Following is a summary of the series of articles shared/written by Linda Xie on the concepts of decentralized finance, NFTs & DAOs . I found these articles very insightful as a beginner as it is rich with use cases.
Decentralized finance
Decentralized finance, also referred to as “DeFi” or open finance, aims to recreate traditional financial systems (such as lending, borrowing, derivatives, and exchange) with automation in place of middlemen.
- Stablecoins. A building block of decentralized finance. Unlike cryptocurrencies like Bitcoin or Ethereum that are known for their price volatility, a stablecoin is engineered to remain “stable” at exactly 1.00 units of fiat. Most stablecoins are pegged to the USD, but some are in other fiat currencies like the Chinese RMB.
- Decentralized lending. Programmatically take out a loan on the blockchain. No bank account required.
- Decentralized exchanges. Buy and sell cryptocurrencies through a blockchain, rather than a centralized exchange like Coinbase. In principle, a machine can trade on these!
- Collateralization. Provide digital assets to collateralize your decentralized loans, providing the lender some recourse in the event of default.
- Decentralized Identity. Identities are used in the context of smart contracts for things like assessing your creditworthiness for a decentralized loan.
- Composability. Snapping together DeFi functions that do different things, much like software libraries. For example, if one contract takes in crypto and generates interest, the second contract could automatically reinvest that interest.
- Risk management. High returns in DeFi are often accompanied by even higher risks. Fortunately, new tools are arising to help hedge these risks.
NFTs
Non-fungible token (NFT) is a term used to describe a unique digital asset whose ownership is tracked on a blockchain, such as Ethereum.
- NFTs are powerful because, when combined with other financial building blocks on Ethereum, they allow anyone to issue, own, and trade them
- NFT activity can go well past trading and include actions like being able to borrow and lend, support fractional ownership (e.g. NIFTEX), or use it as collateral in taking out a loan (e.g. NFTfi).
- NFTs can have wide impact on Art, Gaming. Social tokens also seem to have huge potential.

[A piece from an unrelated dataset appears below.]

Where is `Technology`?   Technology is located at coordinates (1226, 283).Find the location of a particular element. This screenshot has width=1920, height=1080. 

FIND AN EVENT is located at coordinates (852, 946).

- The interesting part about social tokens is that it can represent anything from a person’s time to specialized access to collective ownership of a community. There is a lot of potential for social tokens and I expect many more creators to issue them in the future.
DAOs
A decentralized autonomous organization (DAO) is a group organized around a mission that coordinates through a shared set of rules enforced on a blockchain.
- One of the main benefits of a DAO is that they are more transparent than traditional companies since all actions and funding in the DAO are viewable by anyone. This significantly reduces the risk of corruption and censorship.
- DAOs are powerful ways to organize but there may be potential issues with them and they aren’t the ideal system for everything. While DAOs can replace aspects of legal contracts with code and save a tremendous amount of operational overhead, in some cases there are no legal protections outside of the rules outlined by the smart contracts facilitating the DAO.
- Depending on how the DAO is set up, it might be more difficult to coordinate and move quickly compared to centralized leadership like a CEO making quick decisions when necessary.
- Concept of Protocol politicians seems interesting to me.
Social tokens
Social tokens are tokens issued by individual creators or communities that enable community members to collaborate and share ownership in the value created together. Social tokens can be earned as rewards for contributing to the group and can be used for purposes such as granting access to a chat group or voting on community decisions. “Social token” is a broad term that encompasses personal tokens (formed around an individual), community tokens (formed around a community), and creator tokens (formed around a creator).
This article is also published on Mirror.